(Passage shown)

----

Govini, a defense tech software startup taking on the likes of Palantir, has blown past $100 million in annual recurring revenue, the company announced Friday.

“We’re growing faster than 100% in a three-year CAGR, and I expect that next year we’ll continue to do the same,” CEO Tara Murphy Dougherty told CNBC’s Morgan Brennan in an interview. With how “big this market is, we can keep growing for a long, long time, and that’s really exciting.”

CAGR stands for compound annual growth rate, a measurement of the rate of return.

The Arlington, Virginia-based company also announced a $150 million growth investment from Bain Capital. It plans to use the money to expand its team and product offering to satisfy growing security demands.

In recent years, venture capitalists have poured more money into defense tech startups like Govini to satisfy heightened national security concerns and modernize the military as global conflict ensues.

The group, which includes unicorns like Palmer Luckey’s Anduril, Shield AI and artificial intelligence beneficiary Palantir, is taking on legacy giants such as Boeing, Lockheed Martin and Northrop Grumman, that have long leaned on contracts from the Pentagon.

Read more CNBC tech news

Dougherty, who previously worked at Palantir, said she hopes the company can seize a “vertical slice” of the defense technology space.

----

(Source data)
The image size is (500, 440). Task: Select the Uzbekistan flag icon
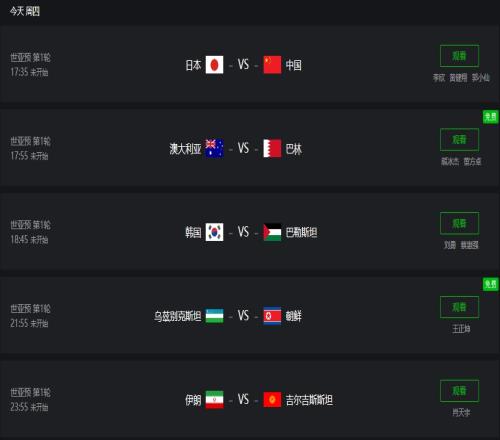214,316
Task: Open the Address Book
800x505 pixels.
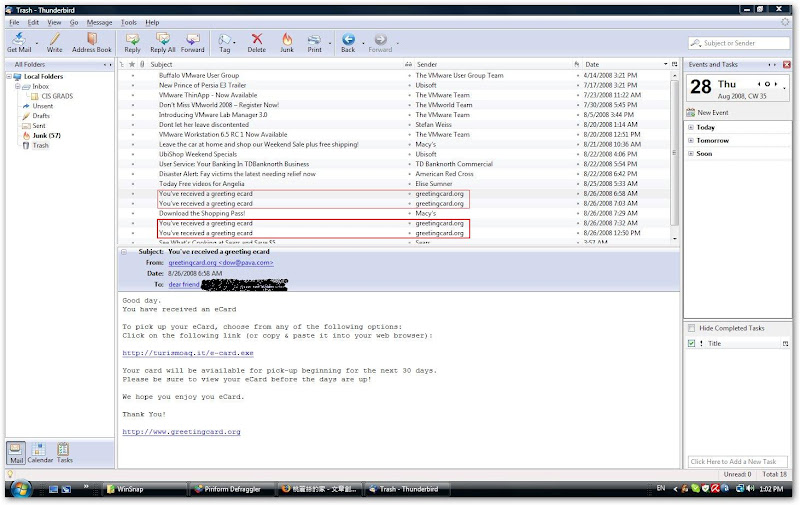Action: (x=91, y=40)
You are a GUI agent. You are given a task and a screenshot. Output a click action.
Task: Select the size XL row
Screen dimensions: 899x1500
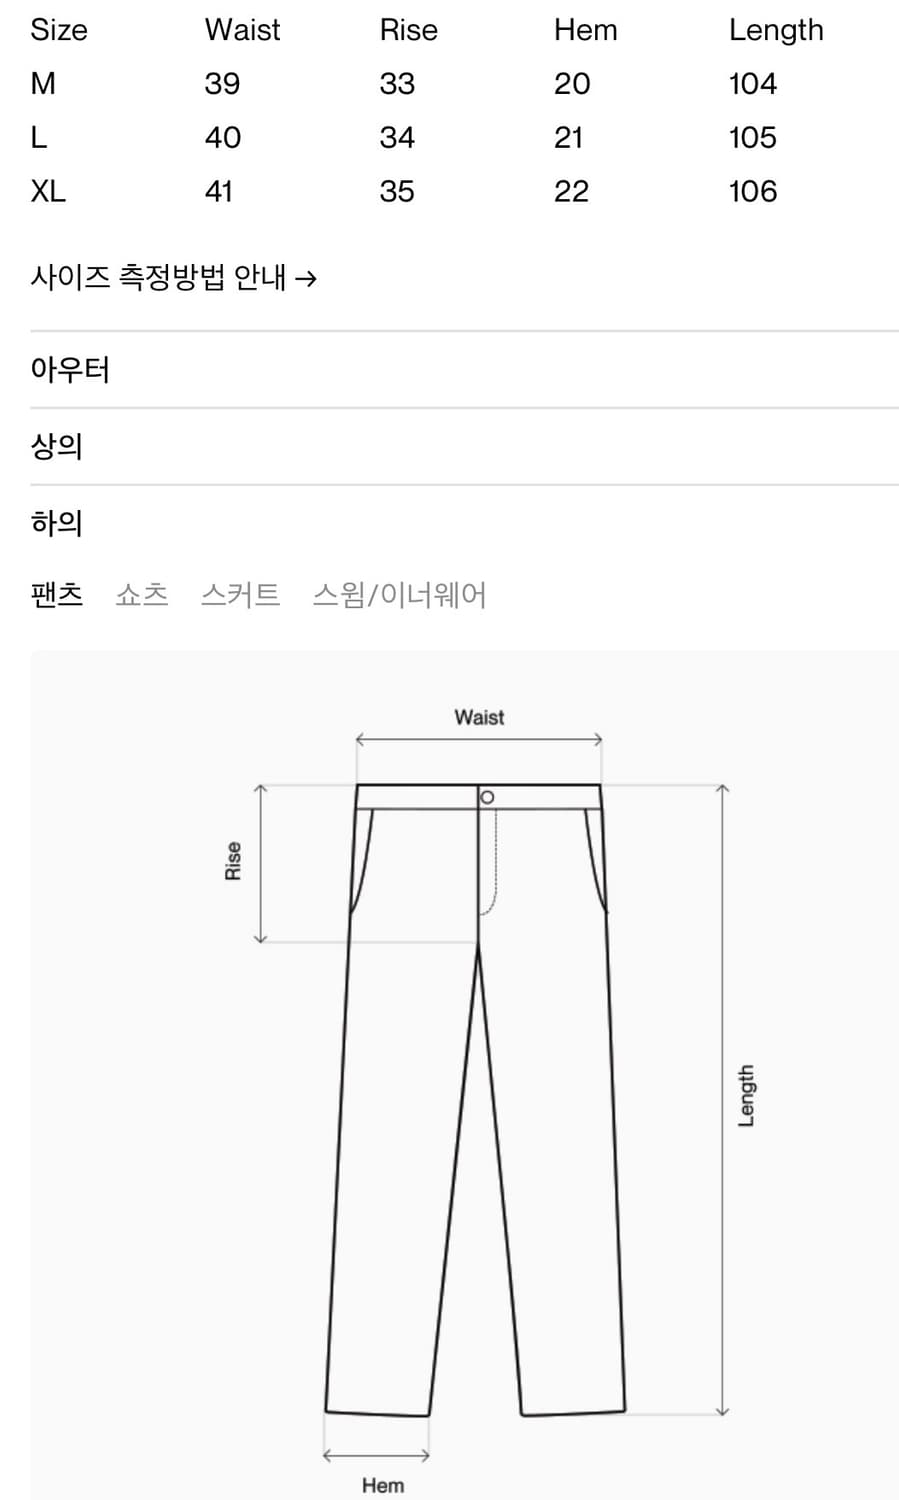[x=48, y=191]
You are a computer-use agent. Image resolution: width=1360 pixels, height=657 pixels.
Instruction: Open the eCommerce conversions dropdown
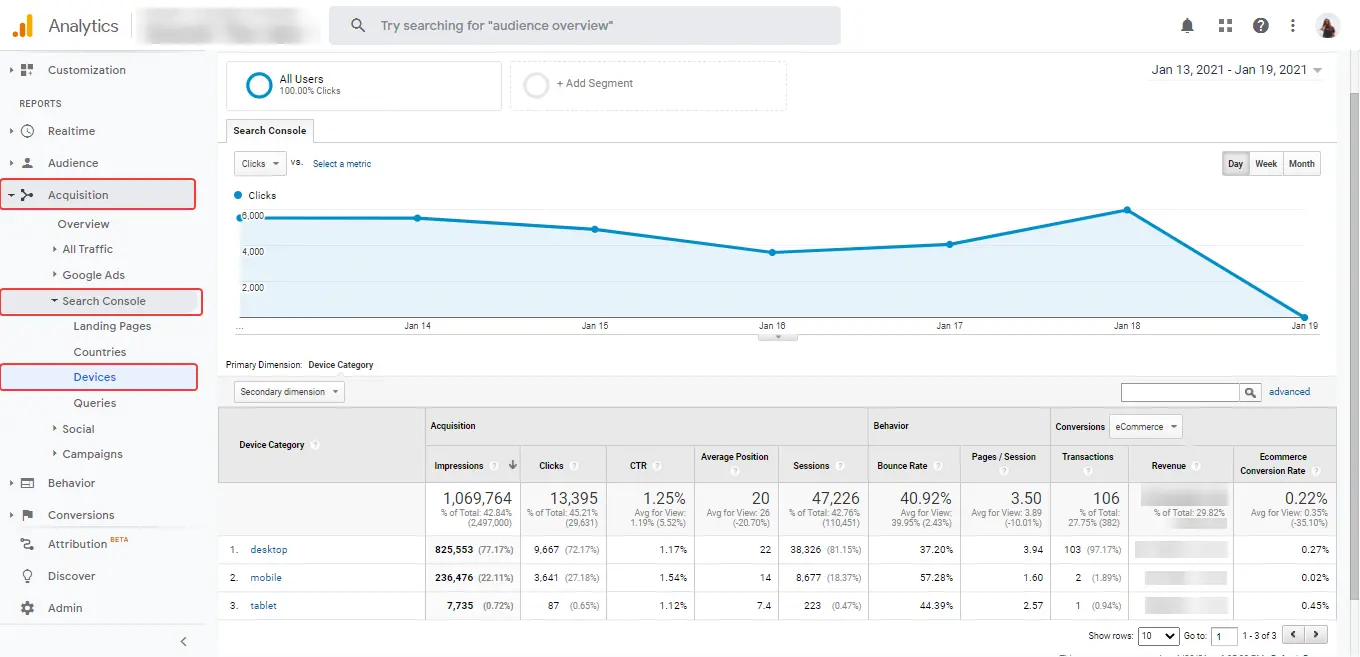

----

(Problem statement) Translate this sentence from the Govini passage into Spanish: "The Arlington, Virginia-based company also announced a $150 million growth investment from Bain Capital."

(Exercise answer) La empresa con sede en Arlington, Virginia, también anunció una inversión de crecimiento de 150 millones de dólares por parte de Bain Capital.